**Task brief**. Copy the records below in full, changing no character.

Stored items

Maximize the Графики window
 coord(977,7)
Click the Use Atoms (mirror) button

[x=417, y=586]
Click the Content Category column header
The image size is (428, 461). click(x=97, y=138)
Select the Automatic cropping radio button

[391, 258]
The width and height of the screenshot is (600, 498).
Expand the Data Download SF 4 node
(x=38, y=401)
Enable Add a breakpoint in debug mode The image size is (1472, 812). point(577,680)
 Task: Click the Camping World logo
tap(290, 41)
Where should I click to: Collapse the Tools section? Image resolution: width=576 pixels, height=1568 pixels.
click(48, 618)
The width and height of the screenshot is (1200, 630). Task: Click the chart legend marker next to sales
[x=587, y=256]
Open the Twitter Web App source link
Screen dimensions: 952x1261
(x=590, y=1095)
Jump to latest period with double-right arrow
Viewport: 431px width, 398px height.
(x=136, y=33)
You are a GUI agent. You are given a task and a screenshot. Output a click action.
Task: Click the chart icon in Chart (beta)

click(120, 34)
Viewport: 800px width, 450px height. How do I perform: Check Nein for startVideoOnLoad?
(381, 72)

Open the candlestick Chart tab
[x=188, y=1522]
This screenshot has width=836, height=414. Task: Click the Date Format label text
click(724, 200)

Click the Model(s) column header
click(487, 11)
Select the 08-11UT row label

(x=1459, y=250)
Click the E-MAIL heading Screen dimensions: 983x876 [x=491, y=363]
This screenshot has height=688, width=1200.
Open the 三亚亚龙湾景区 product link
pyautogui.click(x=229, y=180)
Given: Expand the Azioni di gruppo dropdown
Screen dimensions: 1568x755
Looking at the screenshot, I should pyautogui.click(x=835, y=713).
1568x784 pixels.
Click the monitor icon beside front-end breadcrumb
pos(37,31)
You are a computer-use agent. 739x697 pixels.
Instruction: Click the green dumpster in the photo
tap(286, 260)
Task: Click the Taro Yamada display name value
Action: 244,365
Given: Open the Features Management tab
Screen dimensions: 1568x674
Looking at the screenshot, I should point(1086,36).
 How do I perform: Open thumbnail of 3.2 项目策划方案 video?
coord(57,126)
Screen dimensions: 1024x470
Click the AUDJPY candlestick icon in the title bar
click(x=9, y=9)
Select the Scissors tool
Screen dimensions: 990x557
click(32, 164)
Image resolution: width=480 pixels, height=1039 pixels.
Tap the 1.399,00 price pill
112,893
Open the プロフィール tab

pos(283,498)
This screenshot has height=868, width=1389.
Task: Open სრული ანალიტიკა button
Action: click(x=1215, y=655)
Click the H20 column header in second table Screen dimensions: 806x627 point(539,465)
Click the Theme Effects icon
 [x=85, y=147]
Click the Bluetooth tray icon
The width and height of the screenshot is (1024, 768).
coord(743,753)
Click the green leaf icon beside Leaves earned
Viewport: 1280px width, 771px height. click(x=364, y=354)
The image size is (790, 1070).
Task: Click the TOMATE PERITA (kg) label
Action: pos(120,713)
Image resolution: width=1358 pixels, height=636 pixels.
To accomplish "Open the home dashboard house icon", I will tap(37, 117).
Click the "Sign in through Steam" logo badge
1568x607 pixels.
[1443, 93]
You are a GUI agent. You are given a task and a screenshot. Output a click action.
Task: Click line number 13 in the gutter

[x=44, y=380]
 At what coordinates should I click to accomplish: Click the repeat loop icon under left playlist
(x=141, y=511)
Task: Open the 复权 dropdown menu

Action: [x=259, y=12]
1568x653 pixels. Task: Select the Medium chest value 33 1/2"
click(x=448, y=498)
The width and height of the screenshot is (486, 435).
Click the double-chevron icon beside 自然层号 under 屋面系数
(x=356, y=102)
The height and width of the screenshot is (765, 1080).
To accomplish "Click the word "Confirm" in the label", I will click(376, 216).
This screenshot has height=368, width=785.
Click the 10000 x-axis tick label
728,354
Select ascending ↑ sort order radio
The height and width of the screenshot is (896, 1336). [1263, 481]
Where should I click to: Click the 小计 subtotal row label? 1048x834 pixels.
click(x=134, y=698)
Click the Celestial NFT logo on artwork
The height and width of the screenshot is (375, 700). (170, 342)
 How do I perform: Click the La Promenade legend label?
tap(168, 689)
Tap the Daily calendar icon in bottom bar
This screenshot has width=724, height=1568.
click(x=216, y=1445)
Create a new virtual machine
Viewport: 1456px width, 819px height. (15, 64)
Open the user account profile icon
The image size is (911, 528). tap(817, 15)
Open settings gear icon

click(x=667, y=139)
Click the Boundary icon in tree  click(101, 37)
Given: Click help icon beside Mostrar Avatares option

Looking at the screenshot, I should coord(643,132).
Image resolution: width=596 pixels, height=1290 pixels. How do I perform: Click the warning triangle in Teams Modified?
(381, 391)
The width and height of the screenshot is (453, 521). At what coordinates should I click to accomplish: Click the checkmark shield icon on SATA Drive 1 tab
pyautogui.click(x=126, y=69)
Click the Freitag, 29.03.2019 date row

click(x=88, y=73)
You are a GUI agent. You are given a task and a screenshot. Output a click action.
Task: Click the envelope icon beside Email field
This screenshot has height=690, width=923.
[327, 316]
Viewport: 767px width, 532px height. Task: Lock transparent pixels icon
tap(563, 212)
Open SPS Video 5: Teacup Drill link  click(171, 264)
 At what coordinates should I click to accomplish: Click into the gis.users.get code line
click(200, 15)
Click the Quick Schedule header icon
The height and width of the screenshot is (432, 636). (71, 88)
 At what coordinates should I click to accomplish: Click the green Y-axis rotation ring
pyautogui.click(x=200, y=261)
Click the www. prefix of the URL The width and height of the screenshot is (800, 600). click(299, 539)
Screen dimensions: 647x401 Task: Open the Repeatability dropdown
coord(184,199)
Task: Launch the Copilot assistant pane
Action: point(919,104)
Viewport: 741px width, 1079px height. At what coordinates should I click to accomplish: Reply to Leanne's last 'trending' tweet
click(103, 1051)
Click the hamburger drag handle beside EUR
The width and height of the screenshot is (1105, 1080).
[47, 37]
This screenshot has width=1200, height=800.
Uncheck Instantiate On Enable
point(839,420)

**Answer to the exercise**.
Maximize the Графики window
 coord(977,7)
Click the Use Atoms (mirror) button

[x=417, y=586]
Click the Content Category column header
The image size is (428, 461). click(x=97, y=138)
Select the Automatic cropping radio button

[391, 258]
The width and height of the screenshot is (600, 498).
Expand the Data Download SF 4 node
(x=38, y=401)
Enable Add a breakpoint in debug mode The image size is (1472, 812). point(577,680)
 Task: Click the Camping World logo
tap(290, 41)
Where should I click to: Collapse the Tools section? Image resolution: width=576 pixels, height=1568 pixels.
click(48, 618)
The width and height of the screenshot is (1200, 630). Task: Click the chart legend marker next to sales
[x=587, y=256]
Open the Twitter Web App source link
Screen dimensions: 952x1261
(x=590, y=1095)
Jump to latest period with double-right arrow
Viewport: 431px width, 398px height.
(x=136, y=33)
You are a GUI agent. You are given a task and a screenshot. Output a click action.
Task: Click the chart icon in Chart (beta)

click(120, 34)
Viewport: 800px width, 450px height. How do I perform: Check Nein for startVideoOnLoad?
(381, 72)

Open the candlestick Chart tab
[x=188, y=1522]
This screenshot has width=836, height=414. Task: Click the Date Format label text
click(724, 200)

Click the Model(s) column header
click(487, 11)
Select the 08-11UT row label

(x=1459, y=250)
Click the E-MAIL heading Screen dimensions: 983x876 [x=491, y=363]
This screenshot has height=688, width=1200.
Open the 三亚亚龙湾景区 product link
pyautogui.click(x=229, y=180)
Given: Expand the Azioni di gruppo dropdown
Screen dimensions: 1568x755
Looking at the screenshot, I should pyautogui.click(x=835, y=713).
1568x784 pixels.
Click the monitor icon beside front-end breadcrumb
pos(37,31)
You are a computer-use agent. 739x697 pixels.
Instruction: Click the green dumpster in the photo
tap(286, 260)
Task: Click the Taro Yamada display name value
Action: 244,365
Given: Open the Features Management tab
Screen dimensions: 1568x674
Looking at the screenshot, I should point(1086,36).
 How do I perform: Open thumbnail of 3.2 项目策划方案 video?
coord(57,126)
Screen dimensions: 1024x470
Click the AUDJPY candlestick icon in the title bar
click(x=9, y=9)
Select the Scissors tool
Screen dimensions: 990x557
click(32, 164)
Image resolution: width=480 pixels, height=1039 pixels.
Tap the 1.399,00 price pill
112,893
Open the プロフィール tab

pos(283,498)
This screenshot has height=868, width=1389.
Task: Open სრული ანალიტიკა button
Action: click(x=1215, y=655)
Click the H20 column header in second table Screen dimensions: 806x627 point(539,465)
Click the Theme Effects icon
 [x=85, y=147]
Click the Bluetooth tray icon
The width and height of the screenshot is (1024, 768).
coord(743,753)
Click the green leaf icon beside Leaves earned
Viewport: 1280px width, 771px height. click(x=364, y=354)
The image size is (790, 1070).
Task: Click the TOMATE PERITA (kg) label
Action: pos(120,713)
Image resolution: width=1358 pixels, height=636 pixels.
To accomplish "Open the home dashboard house icon", I will tap(37, 117).
Click the "Sign in through Steam" logo badge
1568x607 pixels.
[1443, 93]
You are a GUI agent. You are given a task and a screenshot. Output a click action.
Task: Click line number 13 in the gutter

[x=44, y=380]
 At what coordinates should I click to accomplish: Click the repeat loop icon under left playlist
(x=141, y=511)
Task: Open the 复权 dropdown menu

Action: [x=259, y=12]
1568x653 pixels. Task: Select the Medium chest value 33 1/2"
click(x=448, y=498)
The width and height of the screenshot is (486, 435).
Click the double-chevron icon beside 自然层号 under 屋面系数
(x=356, y=102)
The height and width of the screenshot is (765, 1080).
To accomplish "Click the word "Confirm" in the label", I will click(376, 216).
This screenshot has height=368, width=785.
Click the 10000 x-axis tick label
728,354
Select ascending ↑ sort order radio
The height and width of the screenshot is (896, 1336). [1263, 481]
Where should I click to: Click the 小计 subtotal row label? 1048x834 pixels.
click(x=134, y=698)
Click the Celestial NFT logo on artwork
The height and width of the screenshot is (375, 700). (170, 342)
 How do I perform: Click the La Promenade legend label?
tap(168, 689)
Tap the Daily calendar icon in bottom bar
This screenshot has width=724, height=1568.
click(x=216, y=1445)
Create a new virtual machine
Viewport: 1456px width, 819px height. (15, 64)
Open the user account profile icon
The image size is (911, 528). tap(817, 15)
Open settings gear icon

click(x=667, y=139)
Click the Boundary icon in tree  click(101, 37)
Given: Click help icon beside Mostrar Avatares option

Looking at the screenshot, I should coord(643,132).
Image resolution: width=596 pixels, height=1290 pixels. How do I perform: Click the warning triangle in Teams Modified?
(381, 391)
The width and height of the screenshot is (453, 521). At what coordinates should I click to accomplish: Click the checkmark shield icon on SATA Drive 1 tab
pyautogui.click(x=126, y=69)
Click the Freitag, 29.03.2019 date row

click(x=88, y=73)
You are a GUI agent. You are given a task and a screenshot. Output a click action.
Task: Click the envelope icon beside Email field
This screenshot has height=690, width=923.
[327, 316]
Viewport: 767px width, 532px height. Task: Lock transparent pixels icon
tap(563, 212)
Open SPS Video 5: Teacup Drill link  click(171, 264)
 At what coordinates should I click to accomplish: Click into the gis.users.get code line
click(200, 15)
Click the Quick Schedule header icon
The height and width of the screenshot is (432, 636). (71, 88)
 At what coordinates should I click to accomplish: Click the green Y-axis rotation ring
pyautogui.click(x=200, y=261)
Click the www. prefix of the URL The width and height of the screenshot is (800, 600). click(299, 539)
Screen dimensions: 647x401 Task: Open the Repeatability dropdown
coord(184,199)
Task: Launch the Copilot assistant pane
Action: point(919,104)
Viewport: 741px width, 1079px height. At what coordinates should I click to accomplish: Reply to Leanne's last 'trending' tweet
click(103, 1051)
Click the hamburger drag handle beside EUR
The width and height of the screenshot is (1105, 1080).
[47, 37]
This screenshot has width=1200, height=800.
Uncheck Instantiate On Enable
point(839,420)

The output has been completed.